For centuries, Wales has been an integral and yet distinct part of the United Kingdom. Its history, language, and landscape have inspired artists of all kinds–from painters, sculptors, and architects to musicians, dancers, and poets.
Yale University itself has deep and enduring ties to the country. Founded in 1701 as the Collegiate School, it was renamed Yale College in 1718 after Elihu Yale (1649–1721), the original benefactor who was of Welsh ancestry. Indeed, the surname Yale comes from the Welsh place name Iâl. Elihu Yale himself is buried in his ancestral home in the churchyard of St. Giles Church, Wrexham, while Wrexham Tower at Yale University’s Saybrook College is modeled after St. Giles’s tower and incorporates an inscribed stone sent to the university as a gift from the church.

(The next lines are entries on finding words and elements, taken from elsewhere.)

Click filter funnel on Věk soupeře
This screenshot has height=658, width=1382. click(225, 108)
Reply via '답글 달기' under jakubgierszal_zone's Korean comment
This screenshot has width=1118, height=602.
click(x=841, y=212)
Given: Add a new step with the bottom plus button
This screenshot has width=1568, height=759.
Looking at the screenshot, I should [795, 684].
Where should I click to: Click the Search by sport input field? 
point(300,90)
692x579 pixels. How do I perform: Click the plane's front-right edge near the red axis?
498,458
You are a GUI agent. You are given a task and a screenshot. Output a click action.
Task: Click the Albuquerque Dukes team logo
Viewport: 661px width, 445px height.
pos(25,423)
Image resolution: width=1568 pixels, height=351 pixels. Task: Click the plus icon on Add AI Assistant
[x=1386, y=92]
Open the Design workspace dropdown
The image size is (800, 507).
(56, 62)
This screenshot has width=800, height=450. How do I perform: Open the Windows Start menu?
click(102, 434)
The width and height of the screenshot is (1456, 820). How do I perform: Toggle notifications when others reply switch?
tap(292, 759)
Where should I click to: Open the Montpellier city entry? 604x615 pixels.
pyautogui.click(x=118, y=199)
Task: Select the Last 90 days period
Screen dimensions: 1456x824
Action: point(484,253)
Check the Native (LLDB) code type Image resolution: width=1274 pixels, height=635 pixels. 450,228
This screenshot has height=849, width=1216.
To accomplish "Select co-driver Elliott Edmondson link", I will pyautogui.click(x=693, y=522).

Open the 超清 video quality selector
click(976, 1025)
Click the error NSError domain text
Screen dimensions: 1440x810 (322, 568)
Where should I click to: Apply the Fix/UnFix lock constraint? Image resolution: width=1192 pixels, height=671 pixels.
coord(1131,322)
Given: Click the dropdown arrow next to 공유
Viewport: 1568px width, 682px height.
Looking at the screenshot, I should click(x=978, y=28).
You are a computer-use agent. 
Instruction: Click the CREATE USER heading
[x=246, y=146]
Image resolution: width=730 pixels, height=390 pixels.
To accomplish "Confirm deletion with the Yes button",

The symposium coincides with two exhibitions opening at the Yale Center for British Art in spring 2014 that feature Welsh artists and depictions of Wales: Richard Wilson and the Transformation of European Landscape Painting (March 6–June 1, 2014) is the first major exhibition devoted to the Penegoes-born artist in thirty years and explores Wilson’s work in its broader European contexts, focusing on his transformative experience in Rome, where he spent nearly seven years in the 1750s; and, Art in Focus: Wales (April 4–August 10, 2014), the Center’s eighth annual Student Guide exhibition, presents depictions of Welsh landscape in the Center’s collections and their significance to the history of landscape in British art.
Papers are invited on all topics relating to the visual arts in Wales including, but not limited to:
- standing stones, cromlechs, and stone circles in Wales
- medieval wall paintings in Welsh churches
- the production of Insular manuscripts in Wales
- landscape painting in Wales
- bardic imagery and Welsh nationalism
- the development of schools of art and architecture in Wales
- photography and Wales
- art and industry in Wales
- the architectural heritage of Wales
- public sculpture in Wales
- Welsh modernism in accounts of British modernism
- the historiography of art in Wales
- Welsh artists abroad
- Welsh art now
We invite proposals for 25-minute papers on this theme from graduate students working in any discipline. Cross-disciplinary and comparative studies are particularly welcome.
Please e-mail abstracts of no more than 300 words by January 22, 2014.
Postdoctoral Research Associate, Research Department, Yale Center for British Art
Travel and accommodations will be provided for speakers arriving from outside the New Haven area, and meals will be provided for all.